» **Given text**:
# # # # #

Communicating Covid Comms Day 3
by Gerda Pinciute, Assistant Media and Comms Officer at Met Police
Communications has had a really vital role in helping our communities and our staff and officers understand and react to the coronavirus threat. This series of blogs highlights the critical roles we, as communicators, have played in helping the policing family tackle the complexities of the last six months.
I recently hit the three-month mark since I started my new role as an Assistant Media and Communication Officer at the Metropolitan Police Service. Aside from the natural feelings of excitement and nervousness that come with starting a new job, I also had to grapple with an additional element of being a new starter, which was joining the Met during lockdown.
Starting a new job in the middle of a global pandemic has certainly been a somewhat strange experience. However, my concerns around how everything will work logistically, how I will get to know my colleagues and how I will get to grips with my new role without any prior policing experience soon went out of the window. Regular meetings and check-ins with my team and the wider department proved to be very helpful and made it easier to build personable relationships with colleagues while working remotely. The department has truly embraced the opportunities that technology brings and it feels peculiar that I can recognise most of my colleagues by the sound of their voices, but not their faces.
Despite joining the Met during lockdown, work has been keeping me busy. By day three, I was up in the early hours of the morning, ready to venture out on my very first pre-planned warrant as officers worked to disrupt a county lines drug line being run from Hackney to Norwich. Fast forward a couple of weeks, I was out with officers on my second warrant, and this time I had a new starter with me, as well as camera crew to capture the morning’s events.
In addition to working on various impactful communications that the department has delivered over the last few weeks, I was also involved in one of the Met’s biggest investigations to date. Operation Grange dominated the news agenda at the beginning of June as the team worked across the UK, Germany and Portugal to launch the latest media appeal, divulging the most significant developments on the Madeleine McCann case. Following the media briefing on 3 June, I woke up the next day, on my birthday, to find the story on the front page of every single UK newspaper.

# # # # #

» **Data excerpt**:
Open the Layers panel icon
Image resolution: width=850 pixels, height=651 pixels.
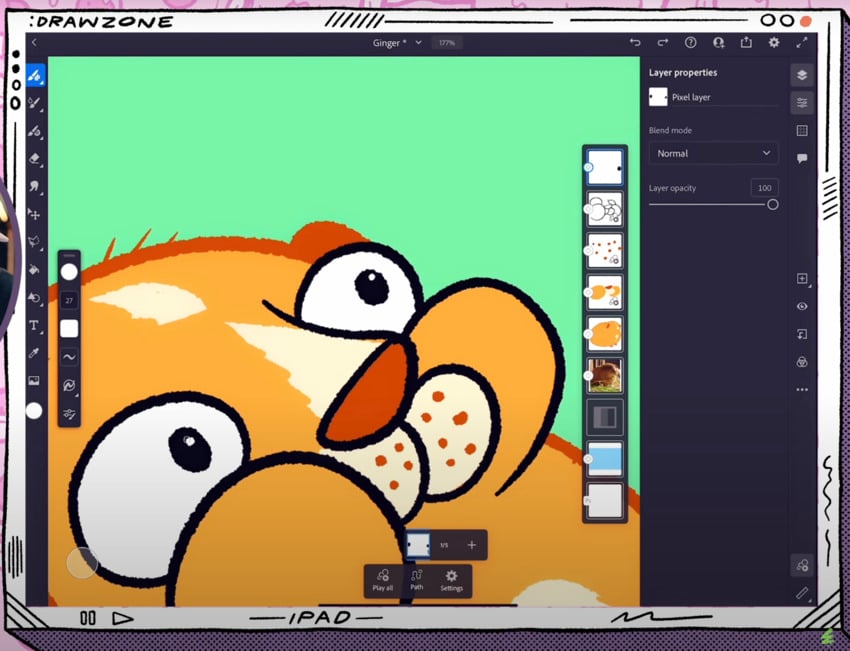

# # # # #

» **Exercise set**:
**a.** Decide whether each statement agrees with the blog post, answering yes or no and quoting the deciding words: (i) The writer started the new role at the Met during lockdown. (ii) The writer came to the role with prior policing experience. (iii) The writer's first pre-planned warrant took place in the writer's second week.
**b.** According to the blog post, in which countries did the Operation Grange team work to launch the latest media appeal?

» **Per-task answers**:
**a.**
(i) Yes: "joining the Met during lockdown"
(ii) No: "without any prior policing experience"
(iii) No: "By day three, I was up in the early hours of the morning, ready to venture out on my very first pre-planned warrant"

**b.** The UK, Germany and Portugal.